(Records Opens)

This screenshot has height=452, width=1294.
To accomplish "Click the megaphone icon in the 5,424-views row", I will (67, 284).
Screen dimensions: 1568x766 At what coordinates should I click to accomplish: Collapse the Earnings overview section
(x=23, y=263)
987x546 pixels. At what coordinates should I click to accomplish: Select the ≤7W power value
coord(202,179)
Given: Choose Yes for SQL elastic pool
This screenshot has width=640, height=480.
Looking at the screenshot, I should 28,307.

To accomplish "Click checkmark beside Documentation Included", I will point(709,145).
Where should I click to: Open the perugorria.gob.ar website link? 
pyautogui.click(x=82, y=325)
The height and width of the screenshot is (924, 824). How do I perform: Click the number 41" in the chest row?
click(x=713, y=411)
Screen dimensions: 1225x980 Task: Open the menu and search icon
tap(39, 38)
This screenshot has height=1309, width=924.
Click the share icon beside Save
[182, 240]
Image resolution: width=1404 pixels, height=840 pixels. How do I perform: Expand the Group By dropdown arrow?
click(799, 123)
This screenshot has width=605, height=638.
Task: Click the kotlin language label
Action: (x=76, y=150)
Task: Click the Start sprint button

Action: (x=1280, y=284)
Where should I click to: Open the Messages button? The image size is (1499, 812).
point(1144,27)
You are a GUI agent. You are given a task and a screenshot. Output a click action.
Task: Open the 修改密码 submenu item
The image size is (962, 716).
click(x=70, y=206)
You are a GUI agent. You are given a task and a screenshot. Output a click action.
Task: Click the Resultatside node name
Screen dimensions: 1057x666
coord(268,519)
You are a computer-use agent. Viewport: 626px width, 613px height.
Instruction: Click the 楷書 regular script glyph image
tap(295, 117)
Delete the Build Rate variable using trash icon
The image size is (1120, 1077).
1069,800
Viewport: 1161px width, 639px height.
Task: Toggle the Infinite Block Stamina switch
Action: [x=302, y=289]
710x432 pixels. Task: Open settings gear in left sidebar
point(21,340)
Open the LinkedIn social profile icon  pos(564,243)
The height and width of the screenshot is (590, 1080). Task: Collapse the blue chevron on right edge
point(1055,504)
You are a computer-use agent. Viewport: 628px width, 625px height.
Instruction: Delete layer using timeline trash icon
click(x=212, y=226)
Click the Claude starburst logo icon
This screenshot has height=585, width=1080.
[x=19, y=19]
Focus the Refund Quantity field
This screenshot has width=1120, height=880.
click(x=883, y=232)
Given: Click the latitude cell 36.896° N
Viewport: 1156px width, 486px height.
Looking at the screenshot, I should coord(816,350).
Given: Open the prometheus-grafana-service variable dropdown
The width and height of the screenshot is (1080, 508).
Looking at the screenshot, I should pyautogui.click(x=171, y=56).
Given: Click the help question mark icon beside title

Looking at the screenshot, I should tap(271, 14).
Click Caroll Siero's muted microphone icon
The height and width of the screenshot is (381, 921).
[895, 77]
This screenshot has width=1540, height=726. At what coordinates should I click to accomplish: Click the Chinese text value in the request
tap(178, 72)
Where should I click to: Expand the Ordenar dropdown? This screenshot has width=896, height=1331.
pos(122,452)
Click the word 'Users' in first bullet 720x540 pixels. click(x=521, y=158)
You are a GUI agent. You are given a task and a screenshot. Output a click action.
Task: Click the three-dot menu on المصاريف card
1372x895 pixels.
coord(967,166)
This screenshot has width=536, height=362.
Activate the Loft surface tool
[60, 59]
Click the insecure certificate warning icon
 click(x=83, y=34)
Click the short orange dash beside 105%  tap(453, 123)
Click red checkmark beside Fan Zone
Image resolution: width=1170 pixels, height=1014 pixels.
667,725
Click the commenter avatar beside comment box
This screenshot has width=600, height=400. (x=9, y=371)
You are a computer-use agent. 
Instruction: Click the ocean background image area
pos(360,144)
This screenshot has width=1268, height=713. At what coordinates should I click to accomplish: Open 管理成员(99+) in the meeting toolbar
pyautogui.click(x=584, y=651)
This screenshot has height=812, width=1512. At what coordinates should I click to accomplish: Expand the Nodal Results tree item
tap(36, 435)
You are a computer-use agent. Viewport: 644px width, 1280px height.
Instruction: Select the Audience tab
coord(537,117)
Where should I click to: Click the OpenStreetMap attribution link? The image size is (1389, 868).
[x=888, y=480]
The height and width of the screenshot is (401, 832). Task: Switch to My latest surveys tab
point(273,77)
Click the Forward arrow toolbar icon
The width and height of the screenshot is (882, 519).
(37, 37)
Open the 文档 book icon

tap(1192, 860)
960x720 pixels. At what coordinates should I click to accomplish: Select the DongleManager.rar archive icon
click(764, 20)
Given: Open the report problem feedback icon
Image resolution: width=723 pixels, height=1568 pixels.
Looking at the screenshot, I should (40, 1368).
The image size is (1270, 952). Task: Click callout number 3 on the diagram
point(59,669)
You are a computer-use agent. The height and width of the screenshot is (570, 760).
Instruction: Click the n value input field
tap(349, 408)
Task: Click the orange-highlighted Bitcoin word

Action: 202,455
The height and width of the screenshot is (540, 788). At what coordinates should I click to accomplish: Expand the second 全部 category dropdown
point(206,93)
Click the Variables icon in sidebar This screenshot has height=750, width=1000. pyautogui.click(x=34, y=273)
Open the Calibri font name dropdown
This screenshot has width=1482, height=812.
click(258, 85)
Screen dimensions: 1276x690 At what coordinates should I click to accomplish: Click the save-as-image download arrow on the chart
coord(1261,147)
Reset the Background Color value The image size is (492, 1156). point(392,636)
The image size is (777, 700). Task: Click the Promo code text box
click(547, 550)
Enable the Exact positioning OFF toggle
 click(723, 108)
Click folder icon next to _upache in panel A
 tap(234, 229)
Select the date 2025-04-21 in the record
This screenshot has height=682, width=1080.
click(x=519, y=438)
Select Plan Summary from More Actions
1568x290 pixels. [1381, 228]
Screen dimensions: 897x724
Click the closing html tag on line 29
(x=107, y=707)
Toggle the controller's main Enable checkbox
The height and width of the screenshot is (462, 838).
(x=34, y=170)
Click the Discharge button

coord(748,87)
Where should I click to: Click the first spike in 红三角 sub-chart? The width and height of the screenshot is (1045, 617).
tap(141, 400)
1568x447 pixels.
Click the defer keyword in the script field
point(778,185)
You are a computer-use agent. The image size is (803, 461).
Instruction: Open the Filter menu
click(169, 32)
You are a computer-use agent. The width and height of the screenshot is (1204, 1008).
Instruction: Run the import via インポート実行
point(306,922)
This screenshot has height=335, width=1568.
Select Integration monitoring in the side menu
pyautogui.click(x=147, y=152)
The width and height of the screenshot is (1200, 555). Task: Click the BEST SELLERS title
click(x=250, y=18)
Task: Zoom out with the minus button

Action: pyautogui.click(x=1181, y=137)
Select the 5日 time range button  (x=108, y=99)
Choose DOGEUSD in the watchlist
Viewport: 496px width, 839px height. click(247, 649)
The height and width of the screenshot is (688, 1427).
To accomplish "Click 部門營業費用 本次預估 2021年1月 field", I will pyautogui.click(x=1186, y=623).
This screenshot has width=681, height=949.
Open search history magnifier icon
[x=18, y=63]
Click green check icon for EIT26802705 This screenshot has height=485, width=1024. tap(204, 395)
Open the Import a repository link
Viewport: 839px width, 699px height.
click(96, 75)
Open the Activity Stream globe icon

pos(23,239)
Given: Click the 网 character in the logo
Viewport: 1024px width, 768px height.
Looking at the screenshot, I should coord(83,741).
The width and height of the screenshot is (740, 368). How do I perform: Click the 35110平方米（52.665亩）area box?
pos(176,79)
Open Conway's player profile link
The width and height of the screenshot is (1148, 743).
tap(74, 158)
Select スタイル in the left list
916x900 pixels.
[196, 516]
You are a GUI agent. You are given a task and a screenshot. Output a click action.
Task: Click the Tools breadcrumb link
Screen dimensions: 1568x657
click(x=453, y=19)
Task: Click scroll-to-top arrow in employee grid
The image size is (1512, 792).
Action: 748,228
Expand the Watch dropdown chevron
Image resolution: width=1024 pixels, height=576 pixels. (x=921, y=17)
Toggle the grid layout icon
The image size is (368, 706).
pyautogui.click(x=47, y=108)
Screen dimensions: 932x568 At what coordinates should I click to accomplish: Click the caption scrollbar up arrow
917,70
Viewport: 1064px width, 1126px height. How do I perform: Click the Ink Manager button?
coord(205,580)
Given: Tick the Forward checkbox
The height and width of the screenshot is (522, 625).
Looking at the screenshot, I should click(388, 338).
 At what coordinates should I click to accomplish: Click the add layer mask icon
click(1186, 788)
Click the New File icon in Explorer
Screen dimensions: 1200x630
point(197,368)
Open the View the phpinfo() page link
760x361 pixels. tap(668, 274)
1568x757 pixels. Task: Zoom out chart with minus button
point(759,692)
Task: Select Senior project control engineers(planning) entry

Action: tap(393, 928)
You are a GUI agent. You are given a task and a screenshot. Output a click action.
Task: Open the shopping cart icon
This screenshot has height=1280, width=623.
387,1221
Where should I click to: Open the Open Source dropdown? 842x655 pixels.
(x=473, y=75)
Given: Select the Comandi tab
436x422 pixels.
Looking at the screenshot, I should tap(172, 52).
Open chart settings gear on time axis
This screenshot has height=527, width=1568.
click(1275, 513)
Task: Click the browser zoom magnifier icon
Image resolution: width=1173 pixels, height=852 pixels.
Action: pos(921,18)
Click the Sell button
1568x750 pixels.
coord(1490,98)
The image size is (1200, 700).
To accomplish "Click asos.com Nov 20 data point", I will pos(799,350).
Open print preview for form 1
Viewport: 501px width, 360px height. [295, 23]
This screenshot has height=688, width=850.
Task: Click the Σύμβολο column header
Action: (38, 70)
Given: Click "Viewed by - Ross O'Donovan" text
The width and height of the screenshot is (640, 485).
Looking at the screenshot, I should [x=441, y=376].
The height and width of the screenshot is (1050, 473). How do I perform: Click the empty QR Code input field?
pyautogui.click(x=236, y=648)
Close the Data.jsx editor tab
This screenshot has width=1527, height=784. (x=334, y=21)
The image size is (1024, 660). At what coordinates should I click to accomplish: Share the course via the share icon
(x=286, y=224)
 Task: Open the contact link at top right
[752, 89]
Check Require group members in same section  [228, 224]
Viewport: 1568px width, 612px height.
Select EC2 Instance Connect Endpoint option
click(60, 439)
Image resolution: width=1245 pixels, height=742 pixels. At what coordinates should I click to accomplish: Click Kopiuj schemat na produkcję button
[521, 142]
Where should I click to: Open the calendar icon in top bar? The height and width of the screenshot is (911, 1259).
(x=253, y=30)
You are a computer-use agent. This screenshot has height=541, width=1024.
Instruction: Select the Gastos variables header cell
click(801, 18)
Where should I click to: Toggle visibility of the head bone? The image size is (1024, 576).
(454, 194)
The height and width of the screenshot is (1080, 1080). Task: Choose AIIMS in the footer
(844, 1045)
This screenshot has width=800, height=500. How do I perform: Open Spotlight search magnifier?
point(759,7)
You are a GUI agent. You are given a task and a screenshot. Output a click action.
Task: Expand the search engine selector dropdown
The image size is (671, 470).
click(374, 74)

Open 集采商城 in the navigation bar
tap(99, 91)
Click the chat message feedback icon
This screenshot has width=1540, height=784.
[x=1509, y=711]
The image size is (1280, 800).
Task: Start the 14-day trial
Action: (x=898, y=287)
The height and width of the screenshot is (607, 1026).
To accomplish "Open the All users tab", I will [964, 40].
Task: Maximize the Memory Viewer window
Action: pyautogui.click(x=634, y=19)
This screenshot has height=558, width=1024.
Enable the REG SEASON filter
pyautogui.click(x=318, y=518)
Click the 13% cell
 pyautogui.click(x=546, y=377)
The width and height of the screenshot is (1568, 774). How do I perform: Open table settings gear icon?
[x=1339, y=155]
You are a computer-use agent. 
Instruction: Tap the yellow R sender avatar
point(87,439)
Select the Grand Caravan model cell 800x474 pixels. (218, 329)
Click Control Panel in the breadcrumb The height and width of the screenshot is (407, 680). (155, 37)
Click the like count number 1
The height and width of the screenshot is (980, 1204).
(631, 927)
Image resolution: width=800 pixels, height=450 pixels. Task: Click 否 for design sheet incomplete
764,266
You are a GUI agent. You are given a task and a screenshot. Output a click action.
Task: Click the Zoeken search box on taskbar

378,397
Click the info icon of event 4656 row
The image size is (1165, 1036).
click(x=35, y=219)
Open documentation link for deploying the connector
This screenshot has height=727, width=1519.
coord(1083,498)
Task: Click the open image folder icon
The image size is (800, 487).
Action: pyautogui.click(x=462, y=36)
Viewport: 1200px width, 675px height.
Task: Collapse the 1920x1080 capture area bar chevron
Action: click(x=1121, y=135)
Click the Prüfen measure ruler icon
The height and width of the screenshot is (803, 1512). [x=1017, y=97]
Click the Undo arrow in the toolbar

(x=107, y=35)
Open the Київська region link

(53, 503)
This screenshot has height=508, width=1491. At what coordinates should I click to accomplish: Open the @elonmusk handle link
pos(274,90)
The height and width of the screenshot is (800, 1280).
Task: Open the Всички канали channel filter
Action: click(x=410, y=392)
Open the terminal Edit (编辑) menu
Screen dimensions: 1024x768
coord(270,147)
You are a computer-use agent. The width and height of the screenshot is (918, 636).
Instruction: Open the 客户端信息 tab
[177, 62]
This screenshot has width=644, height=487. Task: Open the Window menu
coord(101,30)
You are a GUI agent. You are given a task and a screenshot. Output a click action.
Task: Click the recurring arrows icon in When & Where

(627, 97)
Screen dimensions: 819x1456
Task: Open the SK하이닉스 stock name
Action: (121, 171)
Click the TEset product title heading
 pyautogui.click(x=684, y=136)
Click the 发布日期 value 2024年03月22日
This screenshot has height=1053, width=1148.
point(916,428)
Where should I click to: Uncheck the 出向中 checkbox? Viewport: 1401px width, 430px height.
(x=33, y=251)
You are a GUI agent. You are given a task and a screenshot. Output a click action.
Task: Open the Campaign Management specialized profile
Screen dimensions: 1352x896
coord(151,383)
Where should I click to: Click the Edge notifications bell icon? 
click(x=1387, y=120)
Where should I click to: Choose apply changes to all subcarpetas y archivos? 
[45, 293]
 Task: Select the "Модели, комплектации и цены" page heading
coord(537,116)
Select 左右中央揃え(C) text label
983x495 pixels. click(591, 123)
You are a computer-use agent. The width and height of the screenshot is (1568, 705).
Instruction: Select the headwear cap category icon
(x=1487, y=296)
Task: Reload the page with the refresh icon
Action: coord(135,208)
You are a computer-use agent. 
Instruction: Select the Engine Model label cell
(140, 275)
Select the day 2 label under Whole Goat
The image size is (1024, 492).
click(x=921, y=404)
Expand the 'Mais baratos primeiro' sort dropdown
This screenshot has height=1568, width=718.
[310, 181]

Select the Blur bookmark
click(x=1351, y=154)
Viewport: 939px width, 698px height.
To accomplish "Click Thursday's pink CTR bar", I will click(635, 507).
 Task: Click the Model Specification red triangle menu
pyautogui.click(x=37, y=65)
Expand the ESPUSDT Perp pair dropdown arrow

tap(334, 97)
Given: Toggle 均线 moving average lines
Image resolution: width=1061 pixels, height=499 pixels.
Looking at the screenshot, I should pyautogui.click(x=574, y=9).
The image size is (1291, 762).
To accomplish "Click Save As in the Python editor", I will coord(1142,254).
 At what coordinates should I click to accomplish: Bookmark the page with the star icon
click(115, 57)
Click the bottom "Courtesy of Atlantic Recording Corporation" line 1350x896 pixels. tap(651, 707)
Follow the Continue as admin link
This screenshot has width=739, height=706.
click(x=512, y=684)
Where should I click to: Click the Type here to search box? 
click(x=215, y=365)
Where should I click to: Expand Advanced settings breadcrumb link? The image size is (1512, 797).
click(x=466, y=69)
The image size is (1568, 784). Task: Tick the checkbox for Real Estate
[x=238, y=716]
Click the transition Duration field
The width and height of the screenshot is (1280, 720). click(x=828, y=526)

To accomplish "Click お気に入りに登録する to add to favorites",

(Records Closes)

Looking at the data above, return every line from the one with "Task: Click the orange-highlighted" down to the one with "Reset the Background", exactly and inclusively.

=== Reply to the exercise ===
Task: Click the orange-highlighted Bitcoin word

Action: 202,455
The height and width of the screenshot is (540, 788). At what coordinates should I click to accomplish: Expand the second 全部 category dropdown
point(206,93)
Click the Variables icon in sidebar This screenshot has height=750, width=1000. pyautogui.click(x=34, y=273)
Open the Calibri font name dropdown
This screenshot has width=1482, height=812.
click(258, 85)
Screen dimensions: 1276x690 At what coordinates should I click to accomplish: Click the save-as-image download arrow on the chart
coord(1261,147)
Reset the Background Color value The image size is (492, 1156). point(392,636)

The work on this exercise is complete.